Possibly related with: https://saxonica.plan.io/issues/2932 Needs some complex steps to reproduce.

  1. Using the DITA Open Toolkit 3.3.4 downloaded from here: https://www.dita-ot.org/download
  2. Create a folder somewhere on your disk named "projets en développement", unzip the DITA OT there. It's important to use that French accent character there.
  3. Open a console, change directory to the "DITA-OT\bin" folder, run:
dita -i ../docsrc/site.ditamap -f html5 -v
  1. The transformation will end with a NullPointerException, I had to patch the DITA OT code to obtain the full stack trace which I'm pasting below. The NullPointerException can also be reproduced using a hand-built DITA OT kit which has Saxon 9.9 bundled.
    [junit]      [exec]    [mapref] java.lang.NullPointerException
    [junit]      [exec]    [mapref] 	at net.sf.saxon.style.XSLGeneralIncorporate.getIncludedStylesheet(XSLGeneralIncorporate.java:127)

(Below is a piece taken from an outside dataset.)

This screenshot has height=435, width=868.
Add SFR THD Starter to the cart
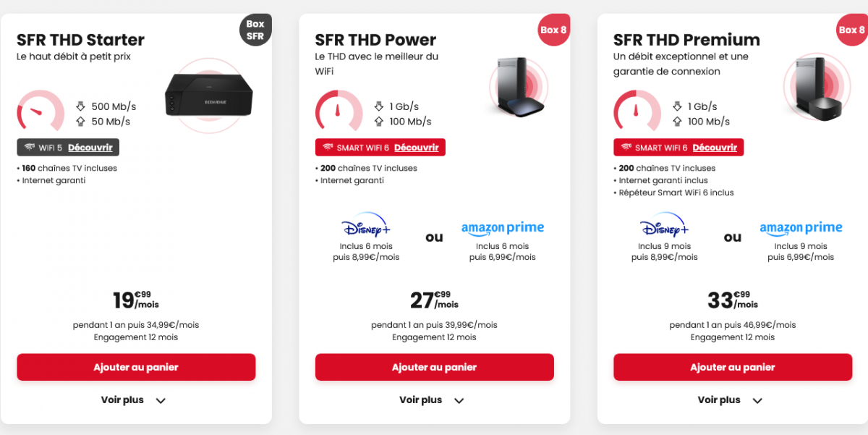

    [junit]      [exec]    [mapref] 	at net.sf.saxon.style.StylesheetModule.spliceIncludes(StylesheetModule.java:489)
    [junit]      [exec]    [mapref] 	at net.sf.saxon.style.XSLGeneralIncorporate.getIncludedStylesheet(XSLGeneralIncorporate.java:158)
    [junit]      [exec]    [mapref] 	at net.sf.saxon.style.StylesheetModule.spliceIncludes(StylesheetModule.java:489)
    [junit]      [exec]    [mapref] 	at net.sf.saxon.style.PrincipalStylesheetModule.spliceUsePackages(PrincipalStylesheetModule.java:505)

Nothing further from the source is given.